Ideally, a teacher should structure a learning activity using this software in a way that requires students to synthesize information from a variety of sources. In the Scientopolis weather scenario, for example, students must devise a practical solution for a multi-year drought based on simulation data and their own understanding of meteorology from their science lessons (Immersive Education, 2012). If I were using this tool in my own science classroom, I would try to present the problem as a complex one that has more than one plausible answer; that way, students would be forced to make difficult decisions based on careful cost-benefit analysis. This unit on drought would be particularly relevant to my students, who live in California’s Central Valley, where the entire population is quite familiar with the challenges a community faces when water is in short supply.

An immersive and complex learning experience should contain assessments that are also immersive and complex. Formative assessment is crucial in such a learning activity. It may be tempting for a teacher to assume a back-seat role while students are working independently in their virtual worlds, but that would be a mistake. Just because students are learning by doing in an online environment, it is still the teacher’s responsibility to make sure that students are on-track towards meeting the project’s predetermined learning goals. In the specific case of the Scientopolis module, a teacher might use a variety of periodic checks for understanding, including quick surveys at the end of each daily lesson, or perhaps a longer paragraph writing prompt that asks the student to summarize progress towards the objectives. Also, teachers should not forget to check in, face-to-face, with students on a regular basis.

These formative assessments should then be used to make any necessary adjustments as the project unfolds. A teacher may discover, for example, that the project timeline may need to be adjusted, or some struggling students may need to be provided with strategic hints in order to catch up. Also, teachers should have one or more enrichment activities ready to assign in case one or more advanced students complete their projects early.

When it comes to summative assessment, teachers should not rely solely on multiple-choice or similar objective tests when students complete an immersive learning experience. After all, much of what the students learn would be impossible to measure with multiple-choice test questions anyway. Ideally, students should be asked to demonstrate their learning by completing a practical project. In the drought example mentioned above, for instance, students might prepare a real-life narrated multimedia presentation about climate change and drought for a real-life town hall meeting. Such an assessment would require a carefully constructed rubric to ensure that students clearly understand the teacher’s expectations before they begin work. As Palloff and Pratt (2009) explained, rubrics can also help minimize the chance of conflict and disagreement about project grading (p. 70). Thus, by careful design, a teacher might use an immersive resource like Scientopolis to teach valuable critical-thinking skills while motivating students to achieve at higher levels.

References

Immersive Education. (2012, June 12). iED 2012 save science [Video file]. Retrieved from https://youtu.be/pgvDKXkbCMo

Palloff, R. M., & Pratt, K. (2009).
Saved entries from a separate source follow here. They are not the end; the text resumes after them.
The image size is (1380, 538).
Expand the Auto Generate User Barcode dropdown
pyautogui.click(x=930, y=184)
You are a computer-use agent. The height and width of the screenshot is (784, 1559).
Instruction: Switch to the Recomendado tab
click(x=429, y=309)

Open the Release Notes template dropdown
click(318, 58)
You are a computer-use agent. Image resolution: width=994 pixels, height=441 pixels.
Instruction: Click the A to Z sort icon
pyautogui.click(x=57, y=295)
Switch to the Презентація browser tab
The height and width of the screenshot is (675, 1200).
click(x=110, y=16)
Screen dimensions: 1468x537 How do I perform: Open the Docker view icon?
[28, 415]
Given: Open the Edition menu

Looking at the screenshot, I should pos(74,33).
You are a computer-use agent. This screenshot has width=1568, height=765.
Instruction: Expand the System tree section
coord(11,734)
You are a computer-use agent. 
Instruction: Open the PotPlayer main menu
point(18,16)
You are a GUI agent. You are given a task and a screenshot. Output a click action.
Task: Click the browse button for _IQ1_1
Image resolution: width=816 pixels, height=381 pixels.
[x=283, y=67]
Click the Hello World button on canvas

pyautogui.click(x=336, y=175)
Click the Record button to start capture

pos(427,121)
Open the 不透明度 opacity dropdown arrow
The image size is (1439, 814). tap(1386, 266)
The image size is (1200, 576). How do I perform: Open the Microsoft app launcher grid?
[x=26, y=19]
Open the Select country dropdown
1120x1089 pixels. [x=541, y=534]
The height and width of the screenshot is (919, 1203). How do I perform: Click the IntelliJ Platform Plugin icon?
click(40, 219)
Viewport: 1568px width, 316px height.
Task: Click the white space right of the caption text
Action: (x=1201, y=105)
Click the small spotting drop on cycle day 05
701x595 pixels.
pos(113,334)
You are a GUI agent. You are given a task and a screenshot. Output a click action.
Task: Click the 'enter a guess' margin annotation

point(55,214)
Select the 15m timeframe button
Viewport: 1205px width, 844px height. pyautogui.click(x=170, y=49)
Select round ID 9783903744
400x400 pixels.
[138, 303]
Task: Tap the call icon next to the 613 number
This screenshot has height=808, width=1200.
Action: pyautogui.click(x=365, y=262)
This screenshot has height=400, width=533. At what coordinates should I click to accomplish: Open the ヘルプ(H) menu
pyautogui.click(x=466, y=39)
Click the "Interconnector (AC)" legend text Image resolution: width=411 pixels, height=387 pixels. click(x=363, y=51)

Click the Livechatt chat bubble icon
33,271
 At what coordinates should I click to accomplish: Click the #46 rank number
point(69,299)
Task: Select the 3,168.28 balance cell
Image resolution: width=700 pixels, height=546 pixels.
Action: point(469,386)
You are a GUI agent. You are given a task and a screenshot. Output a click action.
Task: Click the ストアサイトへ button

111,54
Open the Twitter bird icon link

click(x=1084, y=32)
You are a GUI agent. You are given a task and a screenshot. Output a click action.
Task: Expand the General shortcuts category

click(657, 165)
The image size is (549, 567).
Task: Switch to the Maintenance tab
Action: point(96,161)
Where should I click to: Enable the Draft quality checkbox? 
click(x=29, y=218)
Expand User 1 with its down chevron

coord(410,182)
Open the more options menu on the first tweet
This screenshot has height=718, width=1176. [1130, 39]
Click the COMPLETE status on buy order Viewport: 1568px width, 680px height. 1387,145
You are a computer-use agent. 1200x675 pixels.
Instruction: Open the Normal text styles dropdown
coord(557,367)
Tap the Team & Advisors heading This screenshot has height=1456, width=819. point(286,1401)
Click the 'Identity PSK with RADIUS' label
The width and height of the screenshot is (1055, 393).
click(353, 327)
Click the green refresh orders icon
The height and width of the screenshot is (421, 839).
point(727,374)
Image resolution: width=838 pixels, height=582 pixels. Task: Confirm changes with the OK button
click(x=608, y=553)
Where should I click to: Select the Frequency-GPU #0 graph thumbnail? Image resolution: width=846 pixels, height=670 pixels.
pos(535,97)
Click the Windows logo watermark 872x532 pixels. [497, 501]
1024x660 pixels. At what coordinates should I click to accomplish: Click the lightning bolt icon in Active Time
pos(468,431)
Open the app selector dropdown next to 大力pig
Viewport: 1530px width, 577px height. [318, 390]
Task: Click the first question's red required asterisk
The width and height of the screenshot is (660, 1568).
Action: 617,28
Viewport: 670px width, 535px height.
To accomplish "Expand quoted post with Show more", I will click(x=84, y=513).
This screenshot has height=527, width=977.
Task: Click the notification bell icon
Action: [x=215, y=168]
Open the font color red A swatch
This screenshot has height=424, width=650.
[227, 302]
Assessing the online learner: Resources and strategies for faculty. San Francisco, CA: Jossey-Bass.

Academic Integrity & Online Assessment

One of my favorite ways to support academic integrity is to ask students questions that don’t have a simple, single answer. Palloff and Pratt (2009) suggested that plagiarism is more difficult when students must solve real-life problems because they might not be able to find resources that fit the unique local context of such an assignment (p. 46). This week’s Midterm assignment that I have just submitted was a good example of this strategy, because we were asked to design a presentation that we might use with our real-life colleagues. On this assignment, it would have been difficult for me to copy someone else’s answers, because my local school district and community are different from those of my classmates. My presentation, therefore, is designed with a unique audience in mind, so it’s unlikely that another student’s responses would be fully applicable to my local context, and an observant professor might note inconsistencies if a student tried to cheat in this way. Even if I were the sort of student who cheated (and I am not!), the assignment’s creative possibilities and clear relevance might persuade me to work honestly.

In the specific case of our Midterm this week, the fusion of two different media sources (YouTube and Prezi) helps guard against plagiarism because the time stamps and account information of both sources can be compared. It might be possible for a crafty plagiarist to falsify such information on either a Prezi or a YouTube video, but creating matching false details for both platforms would be more difficult.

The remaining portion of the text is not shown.